Sure, they like the feel of someone referring to them as a "surgeon," but they can't handle the complications at all. The boldness of non-surgeons, I think, is a problem when they become too arrogant. It's dangerous and irresponsible. Like my Chairman says, "If you go bear hunting, you better know what to do when you find a bear."
So in answer to your question, there shouldn't really be a struggle. If you want to be comprehensively trained to work with your hands and to be that superhero doctor, then become a surgeon. But you do it with the knowledge that your lifestyle will be significantly different from a medicine doctor and that sometimes you will be called upon as a last resort to fix a bad, bad problem that some lesser-trained doctor caused because he was too arrogant to realize he was headed in dangerous territory. And this often happens on a Friday or Saturday evening when you have dinner plans with your wife or friends.
There may be a bit of a blur between Interventional Cards and Vascular Surgery in your mind, but they are vastly different fields. Vascular Surgeons treat peripheral vascular disease medically, surgically, and sometimes with a stent or endograft.
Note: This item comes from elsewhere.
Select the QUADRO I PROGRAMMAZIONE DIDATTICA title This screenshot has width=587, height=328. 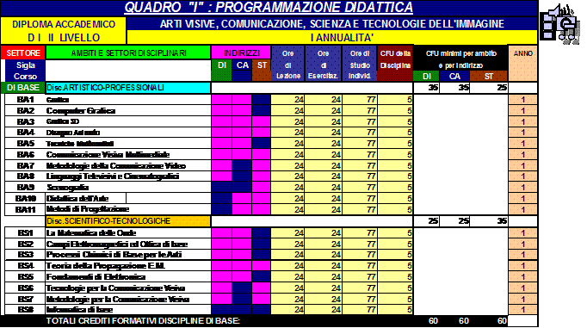pos(269,7)
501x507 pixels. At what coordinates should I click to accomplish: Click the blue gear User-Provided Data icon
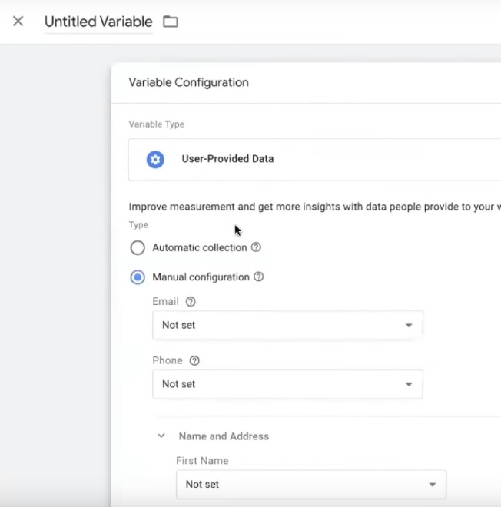pyautogui.click(x=155, y=159)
Cardiologists should really only be playing around in the heart with their catheterizations and stuff, but because of their greed, arrogance, and their first crack at vasculopaths, they've started to play around in the peripheral vacular system. It's not right and patients have terrible outcomes because of it.
The training time frame is about the same, although it's a little modified now.
Vascular Surgeons train in one of several ways:
* Five or more years of General Surgery Residency + Two years of Vascular Surgery Fellowship
* Four years of General Surgery Residency + Two years of Vascular Surgery Fellowship
* Three years of General SUrgery Residency + Three years of Vascular Surgery Residency
* Five years of Vascular Surgery Residency
Interventional Cardiologists, on the other hand, train through three or more years of Internal Medicine Residency (including a "Chief Residency" in IM) + three years of Cardiology Fellowship + a year of Interventaional Cardiology Fellowship.
Good luck. Sorry for the rant, but it sometimes just drives me up the wall when these guys mess up because of their arrogance and disregard for the patient and expect you, the surgeon, to fix it up for them so they won't get sued. You're somewhat obligated, but I question the wisdom of this as I think it only allows them to try and get away with more since there's always a fall back guy.